PADANG (lintasjatimnews.com) – Sumatera Barat memiliki banyak front perjuangan saat zaman revolusi fisik (1945–1949). Pasca jatuhnya Yogyakarta ke tangan Belanda pada Agresi Militer ke dua, pusat pemerintahan Republik Indonesia (RI) dipindahkan ke Sumatera Barat, dengan lokasi yang selalu berpindah-pindah dari satu daerah ke daerah lainnya.
Pada saat pusat pemerintahan RI berada di Sumatera Barat, Padang Pariaman jadi jalur utama bagi tentara Sekutu dan Belanda untuk menuju daerah pedalaman Sumatera Barat. Faktor ini yang menyebabkan front pertempuran di Padang Pariaman pada saat revolusi fisik lebih banyak terjadi di jalur perjalanan dari Padang ke Bukittinggi, sebab jalur Padang ke Solok melalui daerah Sitinjau Laut belum menjadi jalur utama pada saat itu.
Terkait sejarah tersebut, Efrianto, SS, Dra. Zusneli Zubir, M.Hum, dan Yulisman, S.H, tiga peneliti sejarah dari Balai Pelestarian Nilai Budaya Provinsi Sumatera Barat (BPNB Sumbar) di bawah naungan Direktorat Jenderal Kebudayaan – Kementerian Pendidikan dan Kebudayaan, melakukan penelitian pada pandangan masyarakat terhadap peristiwa sejarah di masa revolusi fisik tersebut. Guna mengumpulkan data sejarahnya, pada tanggal 15 – 23 September 2020 mereka mengunjungi masyarakat pada tiga daerah di Padang Pariaman; Batang Anai, Lubuk Alung, dan Sintuk Toboh Gadang.

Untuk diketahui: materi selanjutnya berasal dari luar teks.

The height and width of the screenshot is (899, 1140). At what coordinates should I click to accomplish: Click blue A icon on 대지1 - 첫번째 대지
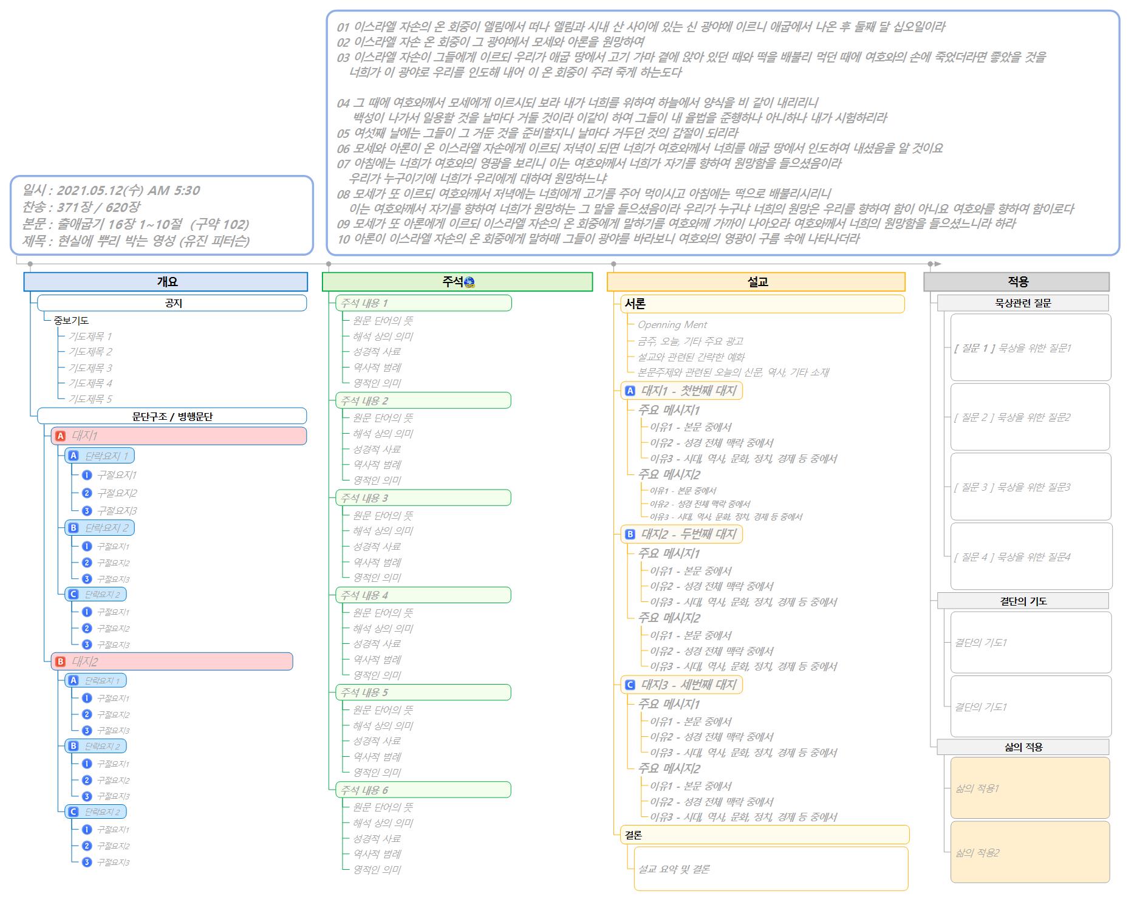630,391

Efrianto, Ketua Tim Peneliti Sejarah tersebut, saat kami wawancarai melalui akun Whatsapp-nya pada Kamis (24/9/2020) mengatakan, “Temuan lapangan memperlihatkan bahwa di Kecamatan Batang Anai, Lubuk Alung, dan Sintuk Toboh Gadang banyak memiliki peninggalan dan peristiwa sejarah yang berkaitan dengan zaman revolusi fisik. Hal ini dapat dilihat dari beberapa tugu yang ada dikawasan ini, seperti Tugu Renville di Lubuk Alung, dan Tugu Perjuangan di Pasar Usang. Di samping itu, ada juga front perjuangan yang sejarahnya hanya tersimpan dalam ingatan masyarakat yang belum banyak diketahui oleh masyarakat.”

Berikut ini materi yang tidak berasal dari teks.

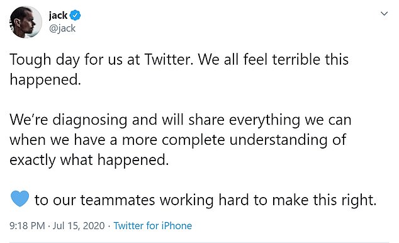
Task: Click the line 'exactly what happened.'
Action: coord(89,161)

“Data lapangan memperlihatkan bahwa masyarakat pemilik sejarah tersebut ternyata kurang memiliki tinggalan sejarah yang ada di kawasan mereka. Hal ini terlihat dari monumen atau tugu yang didirikan ternyata tidak terawat dengan baik. Kondisi ini jelas mengkhawatirkan bagi masa depan Indonesia, sebab semakin banyak masyarakat yang tidak lagi peduli dengan sejarah masa lalu bangsa dan negaranya. Untuk itulah kajian ini dilakukan, sebagai langkah awal untuk kembali mengenalkan masyarakat terhadap sejarah mereka sendiri,” kata Efrianto.
Efrianto juga mengatakan, penelitian ini untuk mengungkap apa saja peristiwa sejarah di Kecamatan Batang Anai, Lubuk Alung, dan Sintuk Toboh Gadang pada masa revolusi fisik, apa saja peninggalan sejarahnya, dan sejauhmana pengetahuan dan pandangan masyarakat terhadap peristiwa sejarah tersebut.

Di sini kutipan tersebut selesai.